**YOUR INSTRUCTIONS**: The output is the lines below from the one with "Given: Open the" through the one with "Image resolution: width=1080", both included, printed exactly and with no other line.

Collected data
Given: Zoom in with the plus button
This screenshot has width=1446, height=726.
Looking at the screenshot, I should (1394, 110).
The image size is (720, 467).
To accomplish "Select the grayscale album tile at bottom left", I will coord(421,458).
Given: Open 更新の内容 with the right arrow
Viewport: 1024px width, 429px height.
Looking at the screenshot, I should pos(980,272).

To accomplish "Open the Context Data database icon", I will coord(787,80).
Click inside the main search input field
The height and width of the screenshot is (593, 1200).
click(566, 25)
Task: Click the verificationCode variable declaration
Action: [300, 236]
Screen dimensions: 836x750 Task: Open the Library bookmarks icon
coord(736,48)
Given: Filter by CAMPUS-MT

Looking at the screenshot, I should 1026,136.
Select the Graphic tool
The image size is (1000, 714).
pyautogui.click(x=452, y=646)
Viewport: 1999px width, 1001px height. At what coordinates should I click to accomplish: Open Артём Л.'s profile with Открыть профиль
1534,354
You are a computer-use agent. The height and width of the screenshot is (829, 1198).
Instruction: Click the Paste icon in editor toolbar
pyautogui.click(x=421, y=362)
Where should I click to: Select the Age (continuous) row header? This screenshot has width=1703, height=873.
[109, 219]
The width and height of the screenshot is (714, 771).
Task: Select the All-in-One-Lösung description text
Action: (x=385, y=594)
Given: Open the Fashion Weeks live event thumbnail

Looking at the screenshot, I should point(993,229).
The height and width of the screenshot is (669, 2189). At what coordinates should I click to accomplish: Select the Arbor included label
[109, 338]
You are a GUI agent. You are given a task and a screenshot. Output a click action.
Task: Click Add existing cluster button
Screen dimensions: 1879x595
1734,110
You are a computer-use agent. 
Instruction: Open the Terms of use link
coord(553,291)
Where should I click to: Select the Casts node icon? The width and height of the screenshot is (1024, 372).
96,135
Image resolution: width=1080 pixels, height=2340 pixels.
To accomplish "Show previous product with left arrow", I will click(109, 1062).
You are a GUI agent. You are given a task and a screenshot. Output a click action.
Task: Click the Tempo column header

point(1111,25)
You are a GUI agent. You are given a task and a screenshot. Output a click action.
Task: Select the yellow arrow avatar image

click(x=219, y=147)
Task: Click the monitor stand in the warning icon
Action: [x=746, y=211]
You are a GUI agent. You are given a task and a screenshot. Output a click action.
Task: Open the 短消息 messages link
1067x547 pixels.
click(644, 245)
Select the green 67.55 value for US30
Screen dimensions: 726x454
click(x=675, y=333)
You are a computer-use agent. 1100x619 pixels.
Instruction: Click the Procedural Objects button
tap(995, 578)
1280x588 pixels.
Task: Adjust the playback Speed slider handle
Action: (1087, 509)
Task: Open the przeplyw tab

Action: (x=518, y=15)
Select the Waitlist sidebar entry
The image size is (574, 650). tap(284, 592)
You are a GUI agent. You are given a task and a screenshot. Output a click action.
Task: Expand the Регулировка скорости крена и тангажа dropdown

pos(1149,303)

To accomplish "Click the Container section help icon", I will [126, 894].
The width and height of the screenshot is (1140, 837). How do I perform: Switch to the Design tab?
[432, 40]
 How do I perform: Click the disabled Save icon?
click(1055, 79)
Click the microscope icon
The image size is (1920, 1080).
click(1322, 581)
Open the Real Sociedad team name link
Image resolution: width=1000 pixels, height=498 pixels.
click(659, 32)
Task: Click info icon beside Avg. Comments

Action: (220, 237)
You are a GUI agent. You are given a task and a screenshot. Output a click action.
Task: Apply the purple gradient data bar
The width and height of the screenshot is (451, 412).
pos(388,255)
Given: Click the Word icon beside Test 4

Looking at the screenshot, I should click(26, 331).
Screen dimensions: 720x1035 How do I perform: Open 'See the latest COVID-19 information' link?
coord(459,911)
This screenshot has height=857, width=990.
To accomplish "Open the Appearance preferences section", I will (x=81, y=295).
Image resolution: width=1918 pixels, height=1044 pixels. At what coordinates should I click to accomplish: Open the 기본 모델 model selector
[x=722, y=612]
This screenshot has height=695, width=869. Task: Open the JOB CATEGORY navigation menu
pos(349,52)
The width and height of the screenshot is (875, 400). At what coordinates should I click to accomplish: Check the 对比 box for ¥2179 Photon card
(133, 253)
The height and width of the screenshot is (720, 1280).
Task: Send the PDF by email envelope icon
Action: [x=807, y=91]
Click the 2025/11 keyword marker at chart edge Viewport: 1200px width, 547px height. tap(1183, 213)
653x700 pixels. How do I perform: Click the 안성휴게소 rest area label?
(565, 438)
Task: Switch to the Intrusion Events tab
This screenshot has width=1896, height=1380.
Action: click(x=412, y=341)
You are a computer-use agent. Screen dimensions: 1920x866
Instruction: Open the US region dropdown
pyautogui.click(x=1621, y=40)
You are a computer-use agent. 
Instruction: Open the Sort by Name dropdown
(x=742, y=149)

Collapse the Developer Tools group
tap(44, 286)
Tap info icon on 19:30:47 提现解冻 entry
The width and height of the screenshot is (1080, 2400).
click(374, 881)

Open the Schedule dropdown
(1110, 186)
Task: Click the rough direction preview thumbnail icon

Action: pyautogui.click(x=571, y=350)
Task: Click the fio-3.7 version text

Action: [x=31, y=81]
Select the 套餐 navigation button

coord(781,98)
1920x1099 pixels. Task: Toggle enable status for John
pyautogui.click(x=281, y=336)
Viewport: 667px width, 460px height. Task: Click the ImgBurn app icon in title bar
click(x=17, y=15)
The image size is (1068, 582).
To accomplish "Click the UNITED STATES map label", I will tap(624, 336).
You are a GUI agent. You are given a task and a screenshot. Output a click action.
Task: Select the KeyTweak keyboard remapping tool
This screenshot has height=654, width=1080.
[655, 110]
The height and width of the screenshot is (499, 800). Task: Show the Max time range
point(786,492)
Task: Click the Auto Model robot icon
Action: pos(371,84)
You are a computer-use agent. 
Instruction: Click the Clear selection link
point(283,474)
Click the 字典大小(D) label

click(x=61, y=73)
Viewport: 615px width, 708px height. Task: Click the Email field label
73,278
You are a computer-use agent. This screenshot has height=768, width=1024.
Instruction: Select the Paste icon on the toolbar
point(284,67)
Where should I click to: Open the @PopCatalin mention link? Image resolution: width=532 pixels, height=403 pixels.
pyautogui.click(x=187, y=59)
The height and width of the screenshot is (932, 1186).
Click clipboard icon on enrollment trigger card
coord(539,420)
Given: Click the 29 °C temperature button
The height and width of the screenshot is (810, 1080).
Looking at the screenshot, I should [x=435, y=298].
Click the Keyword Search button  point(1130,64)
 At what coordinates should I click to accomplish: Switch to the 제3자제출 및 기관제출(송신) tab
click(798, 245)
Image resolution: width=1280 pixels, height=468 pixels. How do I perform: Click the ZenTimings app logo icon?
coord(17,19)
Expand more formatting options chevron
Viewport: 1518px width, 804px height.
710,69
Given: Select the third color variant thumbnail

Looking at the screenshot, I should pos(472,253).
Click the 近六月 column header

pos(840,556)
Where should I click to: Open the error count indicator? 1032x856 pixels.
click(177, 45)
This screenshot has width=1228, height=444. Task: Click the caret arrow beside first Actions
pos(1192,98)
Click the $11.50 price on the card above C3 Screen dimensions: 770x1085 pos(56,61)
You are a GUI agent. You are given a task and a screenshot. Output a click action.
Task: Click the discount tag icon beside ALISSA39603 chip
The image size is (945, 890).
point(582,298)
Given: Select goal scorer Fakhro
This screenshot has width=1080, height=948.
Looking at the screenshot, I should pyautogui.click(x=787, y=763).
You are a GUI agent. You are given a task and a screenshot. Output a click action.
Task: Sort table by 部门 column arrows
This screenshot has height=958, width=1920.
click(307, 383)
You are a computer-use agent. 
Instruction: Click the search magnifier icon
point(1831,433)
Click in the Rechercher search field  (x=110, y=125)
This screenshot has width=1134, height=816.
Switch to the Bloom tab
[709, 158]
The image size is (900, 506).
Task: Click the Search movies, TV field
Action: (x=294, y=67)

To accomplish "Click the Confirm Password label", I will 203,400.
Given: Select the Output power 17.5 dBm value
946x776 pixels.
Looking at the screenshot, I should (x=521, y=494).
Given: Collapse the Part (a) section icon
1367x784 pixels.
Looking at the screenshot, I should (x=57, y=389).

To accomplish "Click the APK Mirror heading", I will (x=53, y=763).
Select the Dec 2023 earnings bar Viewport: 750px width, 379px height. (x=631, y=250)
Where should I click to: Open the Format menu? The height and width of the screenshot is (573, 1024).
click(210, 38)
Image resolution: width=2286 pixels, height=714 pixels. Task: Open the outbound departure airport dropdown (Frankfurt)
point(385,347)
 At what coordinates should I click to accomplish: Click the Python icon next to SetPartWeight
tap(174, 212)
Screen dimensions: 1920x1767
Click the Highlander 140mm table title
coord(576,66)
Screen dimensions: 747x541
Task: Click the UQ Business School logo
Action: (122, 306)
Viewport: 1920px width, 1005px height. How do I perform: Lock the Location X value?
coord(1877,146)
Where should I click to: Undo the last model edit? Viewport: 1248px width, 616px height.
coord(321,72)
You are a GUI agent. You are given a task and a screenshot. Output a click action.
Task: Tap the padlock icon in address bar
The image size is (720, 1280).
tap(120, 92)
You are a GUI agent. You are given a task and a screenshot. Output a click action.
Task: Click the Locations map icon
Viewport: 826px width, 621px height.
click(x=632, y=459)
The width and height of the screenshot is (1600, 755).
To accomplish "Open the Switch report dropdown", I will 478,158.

**REPLY TO THE EXERCISE**:
Given: Open the Fashion Weeks live event thumbnail

Looking at the screenshot, I should point(993,229).
The height and width of the screenshot is (669, 2189). At what coordinates should I click to accomplish: Select the Arbor included label
[109, 338]
You are a GUI agent. You are given a task and a screenshot. Output a click action.
Task: Click Add existing cluster button
Screen dimensions: 1879x595
1734,110
You are a computer-use agent. 
Instruction: Open the Terms of use link
coord(553,291)
Where should I click to: Select the Casts node icon? The width and height of the screenshot is (1024, 372).
96,135
Image resolution: width=1080 pixels, height=2340 pixels.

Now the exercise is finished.